= Glycosphingolipid =

Lipid with a carbohydrate attached to a ceramide

Sphingosine

Glycosphingolipids are a subtype of glycolipids containing the amino alcohol sphingosine. They may be considered as sphingolipids with an attached carbohydrate. Glycosphingolipids are a group of lipids (more specifically, sphingolipids) and are a part of the cell membrane. They consist of a hydrophobic ceramide part and a glycosidically bound carbohydrate part. This oligosaccharide content remains on the outside of the cell membrane where it is important for biological processes such as cell adhesion or cell–cell interactions. Glycosphingolipids also play an important role in oncogenesis and ontogenesis.

==Classification==
In general, glycosphingolipids can be categorized into two groups: neutral glycosphingolipids (also called glycosphingolipids) and negatively charged glycosphingolipids. The latter can be distinguished again by means of the charge carrier: gangliosides, which have sialic acids; and sulfatides, which have a sulfate group. The structural similarity of most glycolipids is the so-called lactosylceramide, that is, a lactose disaccharide that is glycosidically bound to a ceramide. Larger structures are subdivided into different groups by the sequence and configuration of the sugars, the four most common being globo-, lacto-, neoLacto- and gangliose.

Glycosphingolipids include:

- Cerebrosides
- Gangliosides
- Globosides
- Isoglobotriosylceramide

== Occurrence and function ==
Gangliosides are mainly found in the cell membranes of the central nervous system, where their carbohydrate group is responsible for the interaction between individual cells and for signaling. However, gangliosides are also found in other cells. Sialic acids are, for example, part of the so-called sialyl-Lewis-x structure, a tetrasaccharide, which is important for various signal transduction processes.

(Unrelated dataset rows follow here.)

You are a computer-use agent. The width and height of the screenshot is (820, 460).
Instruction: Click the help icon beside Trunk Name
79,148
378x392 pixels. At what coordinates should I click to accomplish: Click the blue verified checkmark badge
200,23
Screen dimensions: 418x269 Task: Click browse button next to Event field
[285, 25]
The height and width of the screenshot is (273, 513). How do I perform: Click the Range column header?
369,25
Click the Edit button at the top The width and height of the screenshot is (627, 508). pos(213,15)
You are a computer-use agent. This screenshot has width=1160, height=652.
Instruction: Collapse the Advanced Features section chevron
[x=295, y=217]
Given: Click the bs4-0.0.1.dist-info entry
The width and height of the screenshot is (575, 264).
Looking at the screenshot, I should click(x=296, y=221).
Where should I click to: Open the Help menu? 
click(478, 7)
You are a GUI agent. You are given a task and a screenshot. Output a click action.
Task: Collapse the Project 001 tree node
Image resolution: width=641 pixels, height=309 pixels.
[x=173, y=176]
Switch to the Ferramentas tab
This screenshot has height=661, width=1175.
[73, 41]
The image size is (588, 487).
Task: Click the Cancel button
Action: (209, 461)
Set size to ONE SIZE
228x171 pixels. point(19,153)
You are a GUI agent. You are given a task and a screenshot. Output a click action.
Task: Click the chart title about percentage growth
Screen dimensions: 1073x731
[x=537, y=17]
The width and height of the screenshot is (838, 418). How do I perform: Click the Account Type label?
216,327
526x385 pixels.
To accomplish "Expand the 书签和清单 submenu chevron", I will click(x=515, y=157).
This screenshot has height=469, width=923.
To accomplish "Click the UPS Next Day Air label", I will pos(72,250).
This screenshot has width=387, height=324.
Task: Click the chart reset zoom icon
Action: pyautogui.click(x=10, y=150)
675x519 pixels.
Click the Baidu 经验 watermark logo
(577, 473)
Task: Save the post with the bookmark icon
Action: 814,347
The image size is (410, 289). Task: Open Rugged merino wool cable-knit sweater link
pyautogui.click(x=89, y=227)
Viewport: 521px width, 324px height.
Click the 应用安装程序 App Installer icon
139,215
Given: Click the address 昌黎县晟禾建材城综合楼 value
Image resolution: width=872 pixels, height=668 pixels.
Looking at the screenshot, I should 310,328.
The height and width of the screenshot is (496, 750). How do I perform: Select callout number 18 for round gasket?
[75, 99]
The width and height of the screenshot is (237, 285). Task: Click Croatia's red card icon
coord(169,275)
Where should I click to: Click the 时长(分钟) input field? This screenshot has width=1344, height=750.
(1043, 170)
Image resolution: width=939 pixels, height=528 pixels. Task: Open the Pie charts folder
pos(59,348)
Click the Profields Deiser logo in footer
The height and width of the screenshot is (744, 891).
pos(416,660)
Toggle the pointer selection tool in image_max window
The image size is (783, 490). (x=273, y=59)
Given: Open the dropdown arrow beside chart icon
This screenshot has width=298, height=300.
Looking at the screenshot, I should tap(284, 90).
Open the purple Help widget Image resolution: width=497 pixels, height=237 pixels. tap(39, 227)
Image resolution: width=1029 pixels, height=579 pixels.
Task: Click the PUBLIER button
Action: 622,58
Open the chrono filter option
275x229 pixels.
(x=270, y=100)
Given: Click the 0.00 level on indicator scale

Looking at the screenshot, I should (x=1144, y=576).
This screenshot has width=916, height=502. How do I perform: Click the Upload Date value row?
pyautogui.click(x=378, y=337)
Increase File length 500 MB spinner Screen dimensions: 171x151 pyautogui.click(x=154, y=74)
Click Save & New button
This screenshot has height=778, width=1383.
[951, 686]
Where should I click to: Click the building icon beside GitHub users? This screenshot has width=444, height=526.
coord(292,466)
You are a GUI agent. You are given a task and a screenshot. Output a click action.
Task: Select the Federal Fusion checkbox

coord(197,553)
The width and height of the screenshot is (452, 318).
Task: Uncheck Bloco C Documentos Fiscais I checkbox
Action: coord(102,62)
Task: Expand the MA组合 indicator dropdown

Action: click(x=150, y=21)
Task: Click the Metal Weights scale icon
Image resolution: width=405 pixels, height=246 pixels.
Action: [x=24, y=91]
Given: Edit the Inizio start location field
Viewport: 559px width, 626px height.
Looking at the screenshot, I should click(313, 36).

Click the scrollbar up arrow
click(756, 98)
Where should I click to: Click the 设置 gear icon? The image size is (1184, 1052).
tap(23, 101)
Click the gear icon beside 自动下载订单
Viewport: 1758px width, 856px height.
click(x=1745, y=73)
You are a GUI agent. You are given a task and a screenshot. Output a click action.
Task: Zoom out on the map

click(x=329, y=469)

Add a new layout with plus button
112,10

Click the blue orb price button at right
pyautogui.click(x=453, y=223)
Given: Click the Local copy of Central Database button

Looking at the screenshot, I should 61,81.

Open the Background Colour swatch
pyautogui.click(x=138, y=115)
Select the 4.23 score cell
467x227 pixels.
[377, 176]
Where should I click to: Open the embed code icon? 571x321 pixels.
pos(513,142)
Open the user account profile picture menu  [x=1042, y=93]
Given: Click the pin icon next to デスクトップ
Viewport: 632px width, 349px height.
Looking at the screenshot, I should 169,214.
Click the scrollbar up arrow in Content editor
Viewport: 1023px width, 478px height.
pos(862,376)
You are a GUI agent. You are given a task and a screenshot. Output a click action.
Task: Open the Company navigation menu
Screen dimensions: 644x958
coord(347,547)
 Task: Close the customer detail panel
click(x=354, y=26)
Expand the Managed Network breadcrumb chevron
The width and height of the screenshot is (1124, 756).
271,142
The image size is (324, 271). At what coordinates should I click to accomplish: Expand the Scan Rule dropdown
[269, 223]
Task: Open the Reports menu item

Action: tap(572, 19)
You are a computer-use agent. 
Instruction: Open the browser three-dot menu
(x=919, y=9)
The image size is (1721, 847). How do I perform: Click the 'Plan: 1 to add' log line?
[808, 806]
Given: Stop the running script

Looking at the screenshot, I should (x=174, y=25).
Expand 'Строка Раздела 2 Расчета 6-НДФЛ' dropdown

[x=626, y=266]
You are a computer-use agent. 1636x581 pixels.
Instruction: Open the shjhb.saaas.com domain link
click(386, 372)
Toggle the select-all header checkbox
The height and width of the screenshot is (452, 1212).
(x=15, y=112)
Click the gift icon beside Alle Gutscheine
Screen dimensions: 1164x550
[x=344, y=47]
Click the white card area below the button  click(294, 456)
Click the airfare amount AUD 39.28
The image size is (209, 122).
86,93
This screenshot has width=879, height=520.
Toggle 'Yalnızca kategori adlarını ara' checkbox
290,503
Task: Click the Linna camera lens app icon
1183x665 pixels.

Neutral glycosphingolipids are also important, for example as blood type antigens.

Inheritable enzyme defects can lead to disruption in degradation and therefore to accumulation of glycolipids in various organs. In the case of cerebrirosis, this affects the cerebrosides (examples are Gaucher's disease and Krabbe's disease); in the case of gangliosides, it affects the gangliosidoses (e.g. Tay–Sachs disease).

They also constitute part of the cell envelope of certain species of bacteria, such as members of the genus Sphingomonas.